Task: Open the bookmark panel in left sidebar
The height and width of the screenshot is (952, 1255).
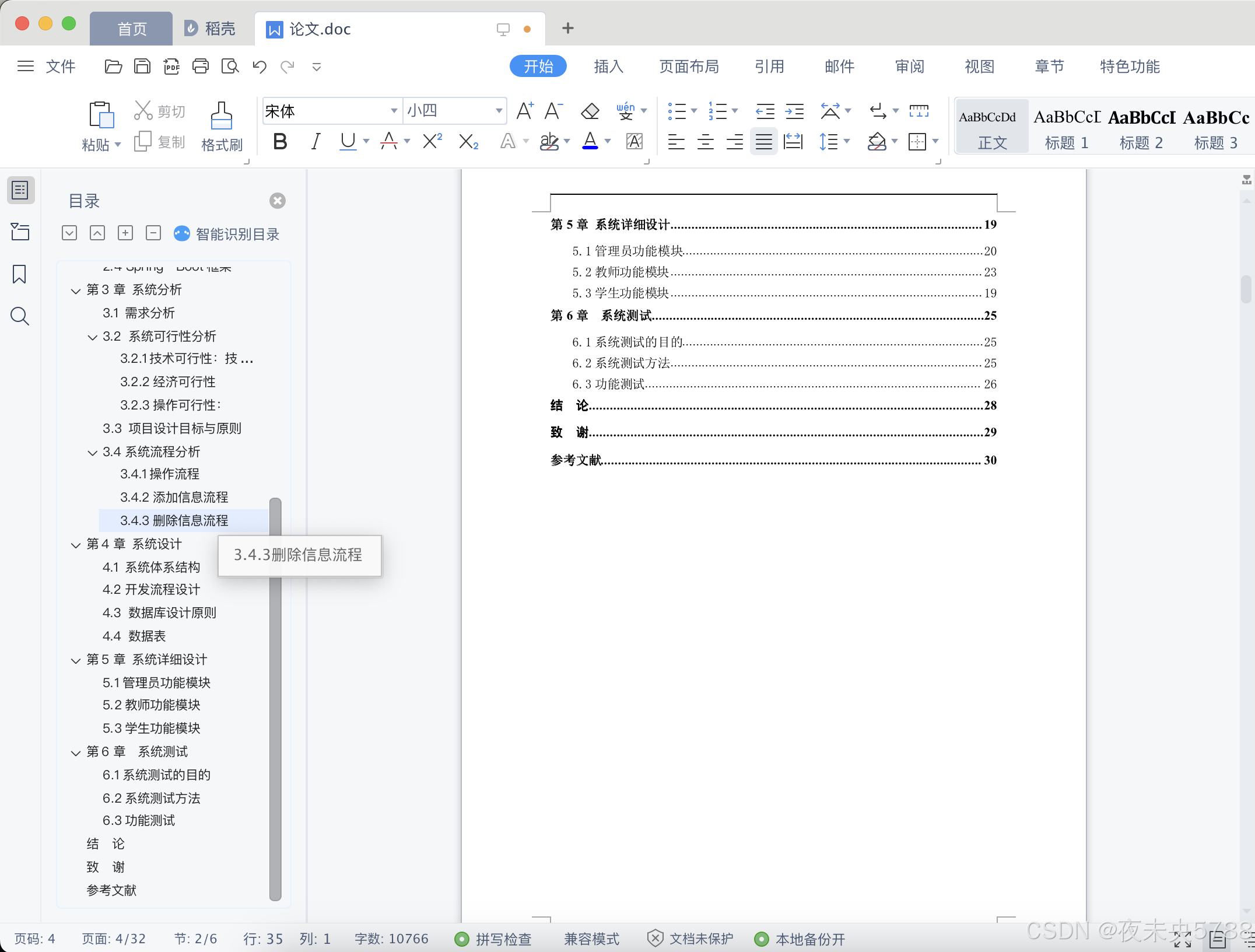Action: tap(19, 274)
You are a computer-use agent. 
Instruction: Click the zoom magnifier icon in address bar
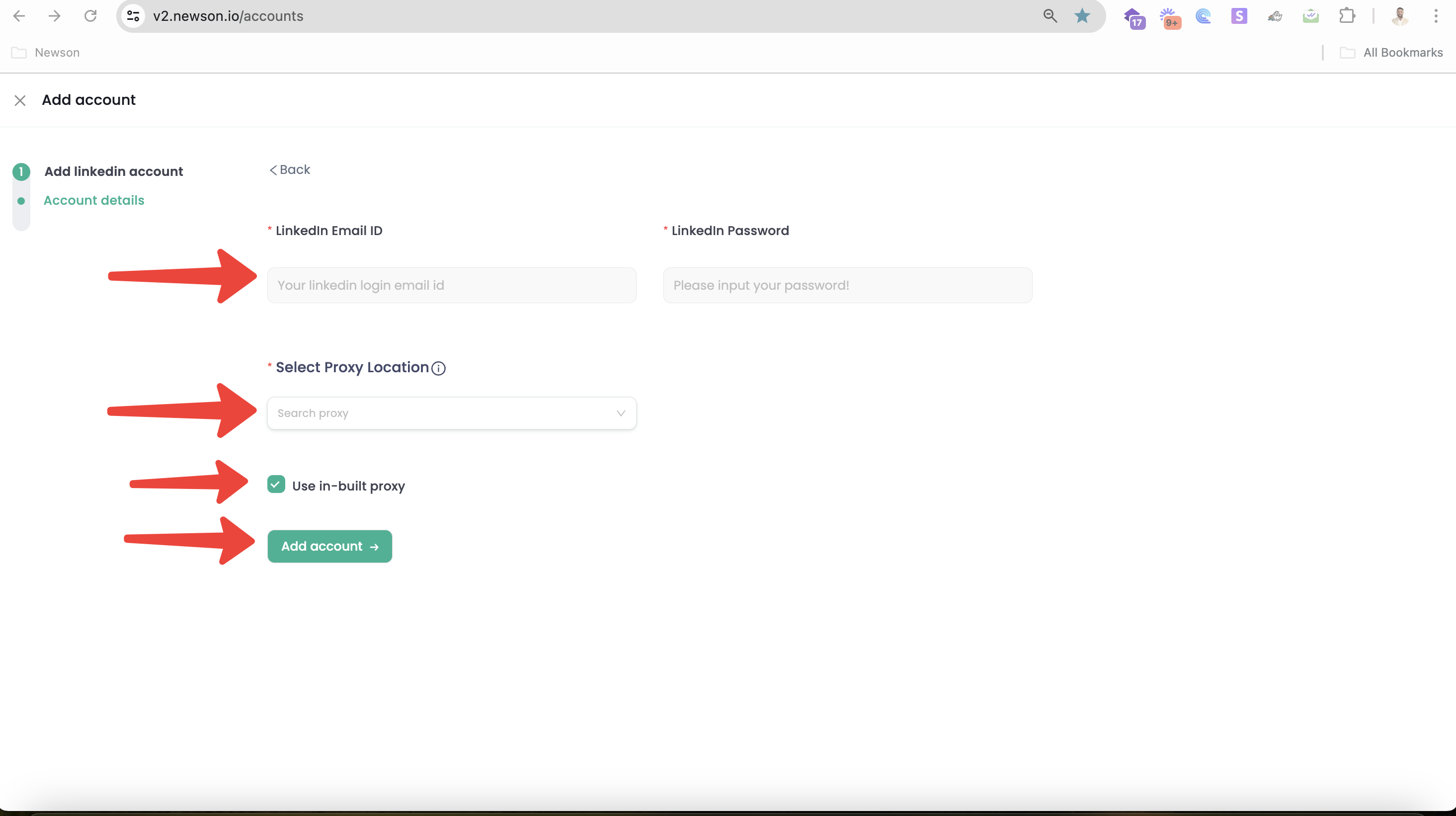coord(1050,16)
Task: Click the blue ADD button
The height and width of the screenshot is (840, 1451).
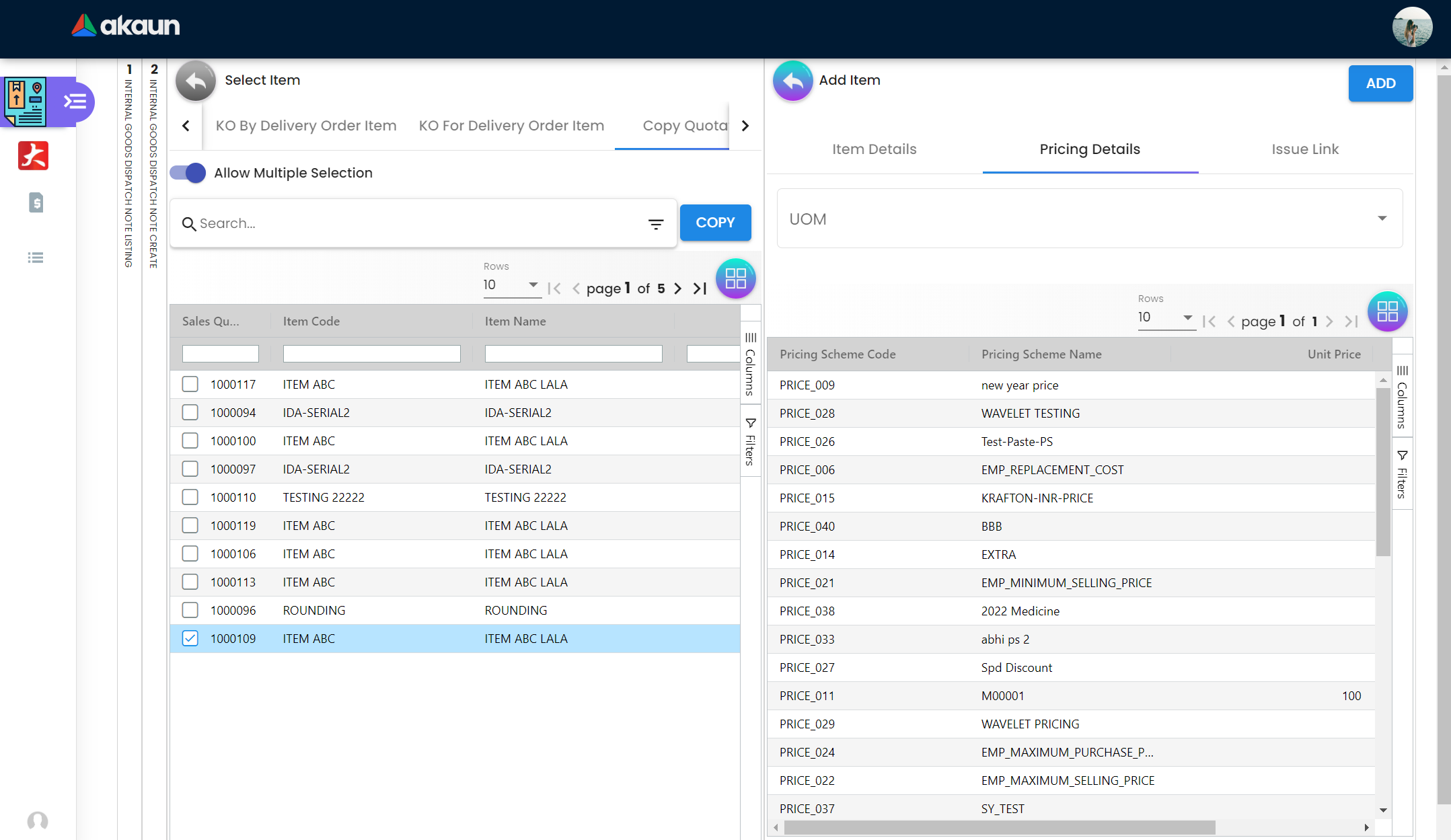Action: click(x=1380, y=83)
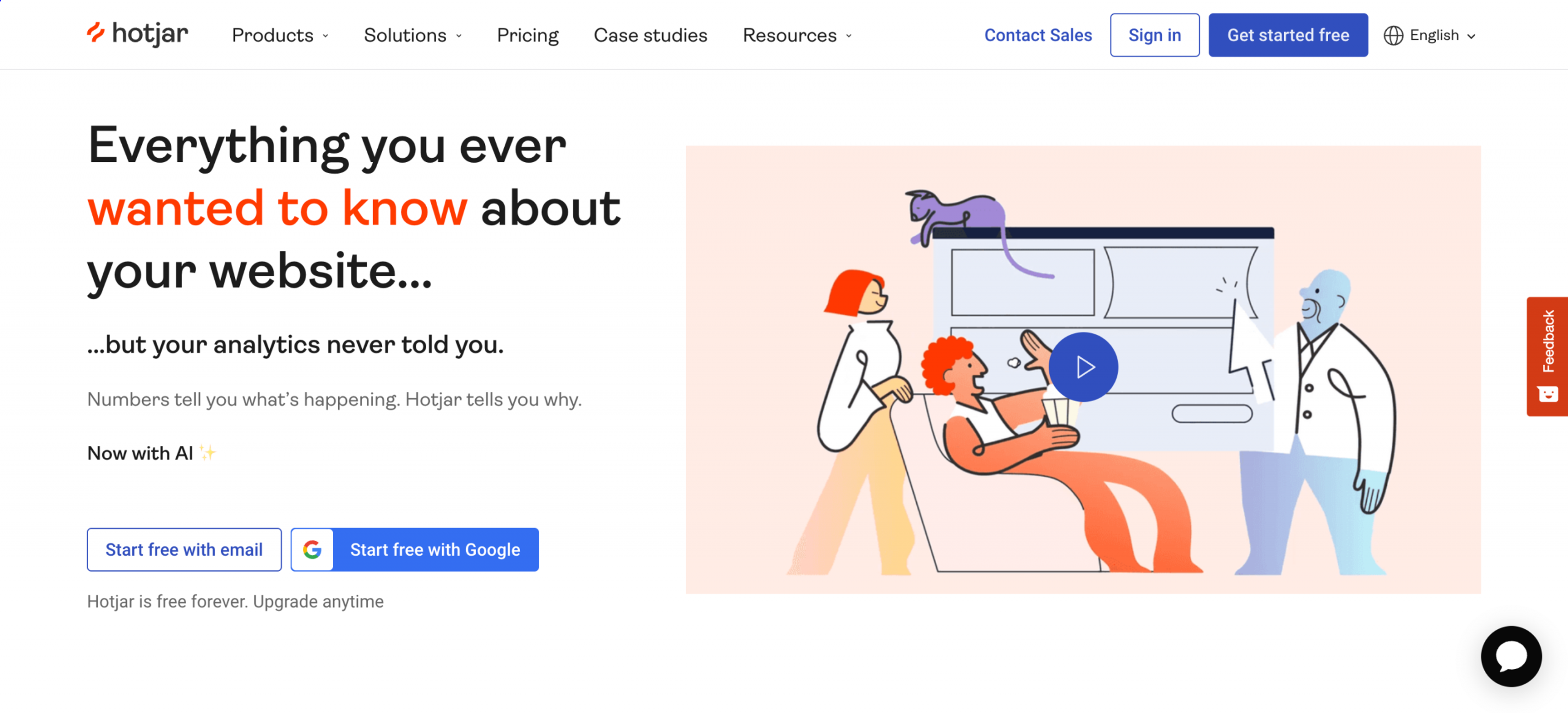
Task: Open Case studies from navigation
Action: click(650, 35)
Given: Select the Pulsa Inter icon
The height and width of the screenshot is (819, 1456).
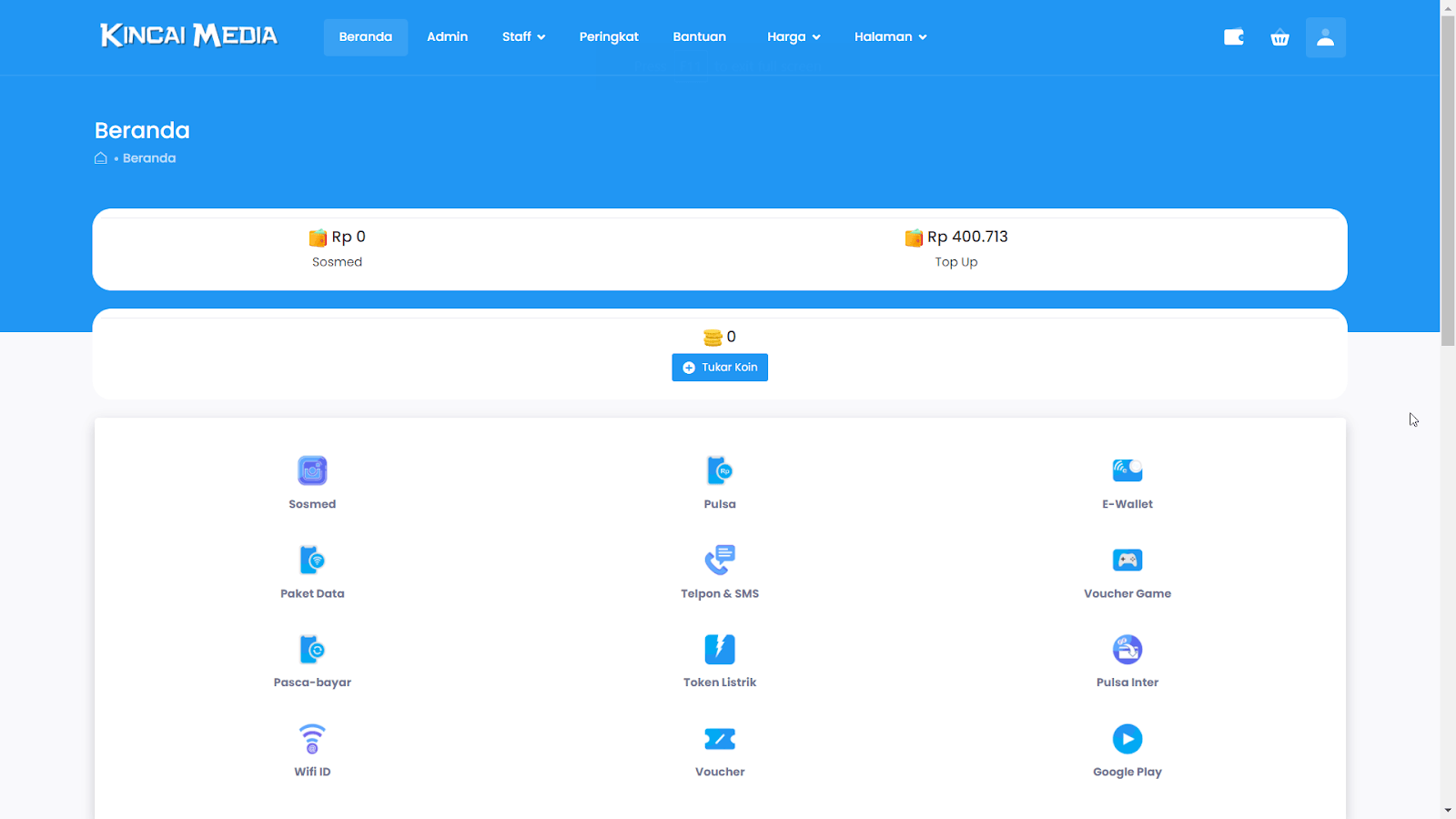Looking at the screenshot, I should pyautogui.click(x=1127, y=649).
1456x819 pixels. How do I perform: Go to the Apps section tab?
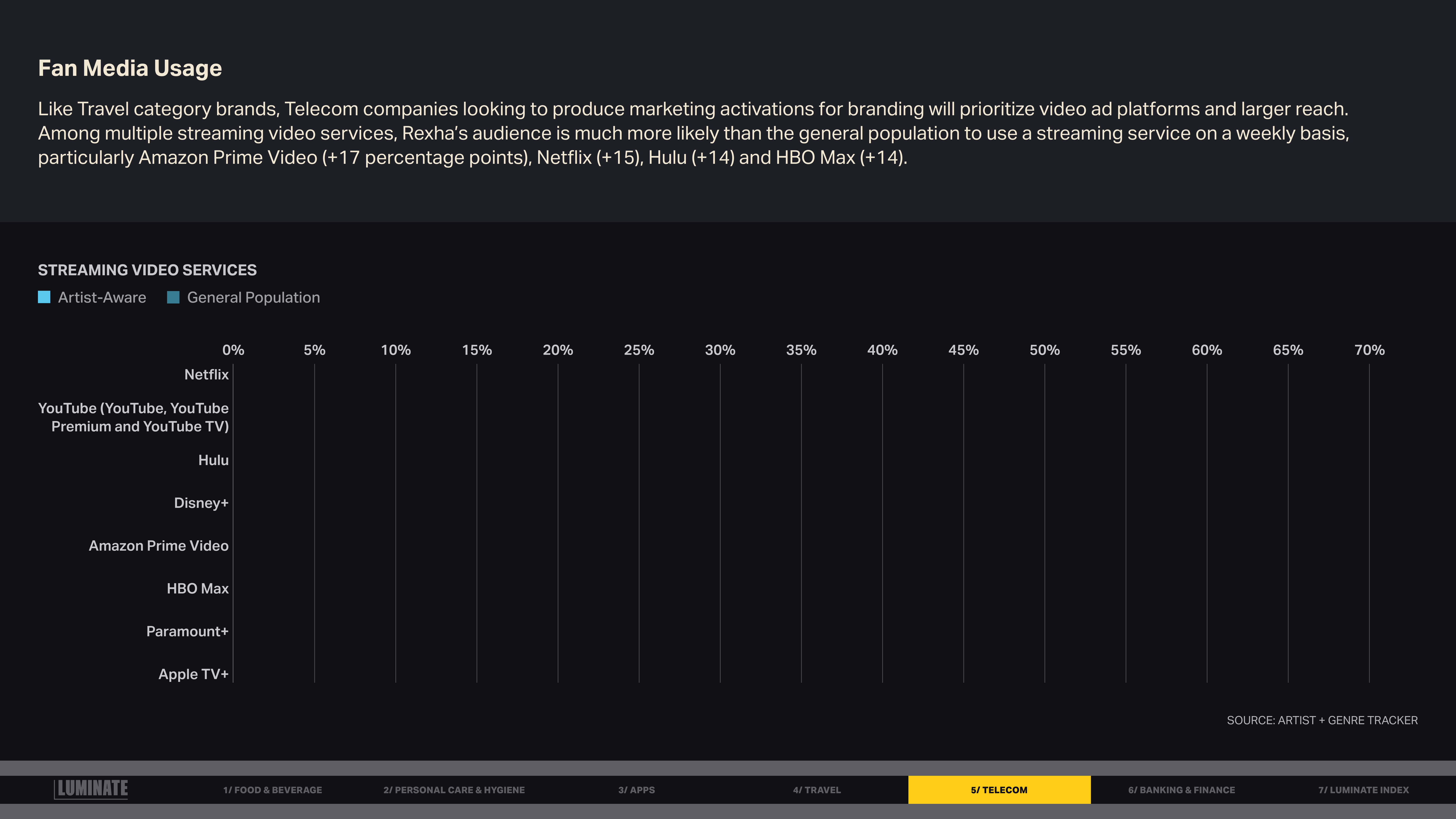pos(636,790)
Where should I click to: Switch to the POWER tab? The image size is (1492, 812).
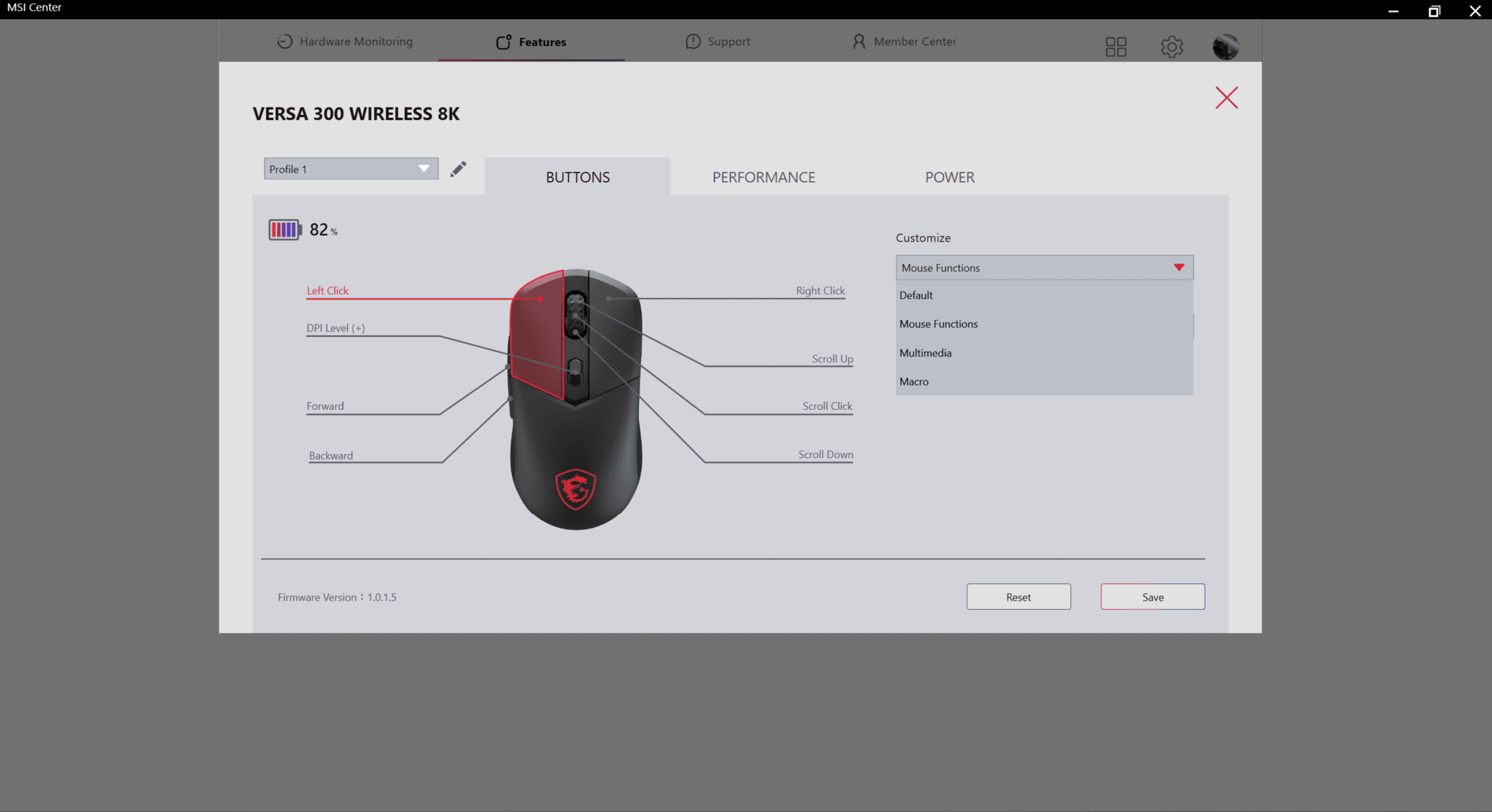coord(949,177)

== Exercise description ==
Transcribe the records above exactly, leaving every picture out of the copy.

== Reply to the task ==
Task: Open the bookmark panel in left sidebar
The height and width of the screenshot is (952, 1255).
Action: tap(19, 274)
You are a computer-use agent. 
Instruction: Click the zoom magnifier icon in address bar
coord(1050,16)
Task: Click the blue ADD button
The height and width of the screenshot is (840, 1451).
Action: click(x=1380, y=83)
Task: Open Case studies from navigation
Action: click(650, 35)
Given: Select the Pulsa Inter icon
The height and width of the screenshot is (819, 1456).
Looking at the screenshot, I should pyautogui.click(x=1127, y=649).
1456x819 pixels. How do I perform: Go to the Apps section tab?
pos(636,790)
Where should I click to: Switch to the POWER tab? The image size is (1492, 812).
coord(949,177)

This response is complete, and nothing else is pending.